───── TASK MATERIAL ─────

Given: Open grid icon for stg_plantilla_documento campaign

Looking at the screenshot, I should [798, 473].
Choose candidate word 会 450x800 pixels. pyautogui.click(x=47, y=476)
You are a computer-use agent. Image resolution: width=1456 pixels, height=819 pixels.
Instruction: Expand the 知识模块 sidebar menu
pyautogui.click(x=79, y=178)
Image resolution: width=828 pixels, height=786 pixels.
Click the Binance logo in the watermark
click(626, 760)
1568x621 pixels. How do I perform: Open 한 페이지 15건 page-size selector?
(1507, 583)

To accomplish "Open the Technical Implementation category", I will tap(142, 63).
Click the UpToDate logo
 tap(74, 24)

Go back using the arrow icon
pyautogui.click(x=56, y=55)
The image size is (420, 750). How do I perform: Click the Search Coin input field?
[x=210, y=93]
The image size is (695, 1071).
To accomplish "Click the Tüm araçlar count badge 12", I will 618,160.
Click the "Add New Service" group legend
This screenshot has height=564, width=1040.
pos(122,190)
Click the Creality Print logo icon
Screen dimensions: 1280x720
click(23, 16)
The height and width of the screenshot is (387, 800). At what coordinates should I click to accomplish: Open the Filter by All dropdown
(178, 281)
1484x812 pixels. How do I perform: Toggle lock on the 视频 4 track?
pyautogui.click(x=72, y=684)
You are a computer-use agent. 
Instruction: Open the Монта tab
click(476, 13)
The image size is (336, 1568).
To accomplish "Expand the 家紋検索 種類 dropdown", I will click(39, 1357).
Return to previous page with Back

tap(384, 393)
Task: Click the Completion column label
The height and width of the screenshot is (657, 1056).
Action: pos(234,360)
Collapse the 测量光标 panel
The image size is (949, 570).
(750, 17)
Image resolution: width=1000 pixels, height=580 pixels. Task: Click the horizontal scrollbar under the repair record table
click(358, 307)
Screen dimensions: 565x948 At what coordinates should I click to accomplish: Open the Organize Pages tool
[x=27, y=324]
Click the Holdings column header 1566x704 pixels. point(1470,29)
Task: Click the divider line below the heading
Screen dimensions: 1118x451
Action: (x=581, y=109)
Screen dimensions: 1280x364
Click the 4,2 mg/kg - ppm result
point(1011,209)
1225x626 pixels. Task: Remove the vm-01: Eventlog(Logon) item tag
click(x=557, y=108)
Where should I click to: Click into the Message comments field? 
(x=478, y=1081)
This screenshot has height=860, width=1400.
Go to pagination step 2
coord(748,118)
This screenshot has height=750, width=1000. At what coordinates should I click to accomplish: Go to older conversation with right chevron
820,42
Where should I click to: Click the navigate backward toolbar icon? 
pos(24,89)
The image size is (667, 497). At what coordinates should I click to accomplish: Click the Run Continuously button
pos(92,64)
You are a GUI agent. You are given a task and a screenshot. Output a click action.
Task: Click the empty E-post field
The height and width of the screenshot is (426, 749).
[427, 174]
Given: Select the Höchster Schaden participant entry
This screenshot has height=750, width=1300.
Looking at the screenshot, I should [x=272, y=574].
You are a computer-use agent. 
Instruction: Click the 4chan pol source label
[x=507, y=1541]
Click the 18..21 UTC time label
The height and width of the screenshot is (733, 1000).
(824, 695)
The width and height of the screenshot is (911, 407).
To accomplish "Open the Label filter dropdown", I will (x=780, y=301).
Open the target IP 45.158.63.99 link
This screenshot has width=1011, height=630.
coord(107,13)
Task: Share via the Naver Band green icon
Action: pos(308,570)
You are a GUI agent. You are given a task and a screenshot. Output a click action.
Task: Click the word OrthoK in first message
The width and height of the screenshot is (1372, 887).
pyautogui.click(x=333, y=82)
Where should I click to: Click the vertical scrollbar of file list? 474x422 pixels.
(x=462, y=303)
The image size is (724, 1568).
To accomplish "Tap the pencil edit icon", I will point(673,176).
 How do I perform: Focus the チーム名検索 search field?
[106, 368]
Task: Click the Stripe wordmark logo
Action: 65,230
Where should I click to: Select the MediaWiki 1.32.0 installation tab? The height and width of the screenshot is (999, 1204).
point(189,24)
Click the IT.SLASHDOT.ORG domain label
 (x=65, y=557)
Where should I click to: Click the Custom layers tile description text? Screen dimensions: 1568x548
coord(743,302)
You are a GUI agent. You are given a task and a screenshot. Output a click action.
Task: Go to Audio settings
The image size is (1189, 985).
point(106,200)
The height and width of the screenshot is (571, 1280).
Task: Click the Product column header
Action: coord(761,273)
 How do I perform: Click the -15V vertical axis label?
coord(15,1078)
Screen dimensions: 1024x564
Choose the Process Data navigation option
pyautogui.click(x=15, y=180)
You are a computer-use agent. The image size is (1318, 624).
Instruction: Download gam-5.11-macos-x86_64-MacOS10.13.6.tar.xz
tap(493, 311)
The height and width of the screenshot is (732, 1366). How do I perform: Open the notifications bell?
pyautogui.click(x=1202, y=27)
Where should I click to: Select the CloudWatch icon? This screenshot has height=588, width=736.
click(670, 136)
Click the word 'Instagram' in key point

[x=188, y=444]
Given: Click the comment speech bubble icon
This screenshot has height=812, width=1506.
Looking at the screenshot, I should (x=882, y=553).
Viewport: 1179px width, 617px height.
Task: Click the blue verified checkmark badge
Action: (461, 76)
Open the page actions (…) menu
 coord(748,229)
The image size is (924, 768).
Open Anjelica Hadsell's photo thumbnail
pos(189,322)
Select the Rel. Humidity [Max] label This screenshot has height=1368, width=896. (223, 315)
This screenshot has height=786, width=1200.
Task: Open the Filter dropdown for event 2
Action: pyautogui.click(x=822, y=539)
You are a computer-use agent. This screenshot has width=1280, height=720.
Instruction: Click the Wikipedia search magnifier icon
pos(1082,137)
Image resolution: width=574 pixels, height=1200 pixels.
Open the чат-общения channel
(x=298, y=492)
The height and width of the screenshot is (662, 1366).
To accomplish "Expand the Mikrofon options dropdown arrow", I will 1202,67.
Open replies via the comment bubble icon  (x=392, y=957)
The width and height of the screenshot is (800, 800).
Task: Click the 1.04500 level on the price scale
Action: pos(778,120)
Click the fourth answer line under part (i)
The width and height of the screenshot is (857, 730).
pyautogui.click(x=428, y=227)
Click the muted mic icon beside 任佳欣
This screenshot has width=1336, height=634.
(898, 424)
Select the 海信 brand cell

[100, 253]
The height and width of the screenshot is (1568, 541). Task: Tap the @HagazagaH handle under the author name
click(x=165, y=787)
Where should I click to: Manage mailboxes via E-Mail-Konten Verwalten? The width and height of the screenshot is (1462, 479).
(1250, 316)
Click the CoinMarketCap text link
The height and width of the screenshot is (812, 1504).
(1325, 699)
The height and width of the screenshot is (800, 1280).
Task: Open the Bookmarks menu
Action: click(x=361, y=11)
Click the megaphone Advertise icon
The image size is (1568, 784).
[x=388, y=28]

─────

- _EXERCISE DETAILS_:
Everything from the line containing "The width and height of the screenshot is (857, 730)." to the end of the data above should be quoted exactly, please, both ends included, and nothing outside that span.

- _ANSWER TO THIS EXERCISE_:
The width and height of the screenshot is (857, 730).
pyautogui.click(x=428, y=227)
Click the muted mic icon beside 任佳欣
This screenshot has width=1336, height=634.
(898, 424)
Select the 海信 brand cell

[100, 253]
The height and width of the screenshot is (1568, 541). Task: Tap the @HagazagaH handle under the author name
click(x=165, y=787)
Where should I click to: Manage mailboxes via E-Mail-Konten Verwalten? The width and height of the screenshot is (1462, 479).
(1250, 316)
Click the CoinMarketCap text link
The height and width of the screenshot is (812, 1504).
(1325, 699)
The height and width of the screenshot is (800, 1280).
Task: Open the Bookmarks menu
Action: click(x=361, y=11)
Click the megaphone Advertise icon
The image size is (1568, 784).
[x=388, y=28]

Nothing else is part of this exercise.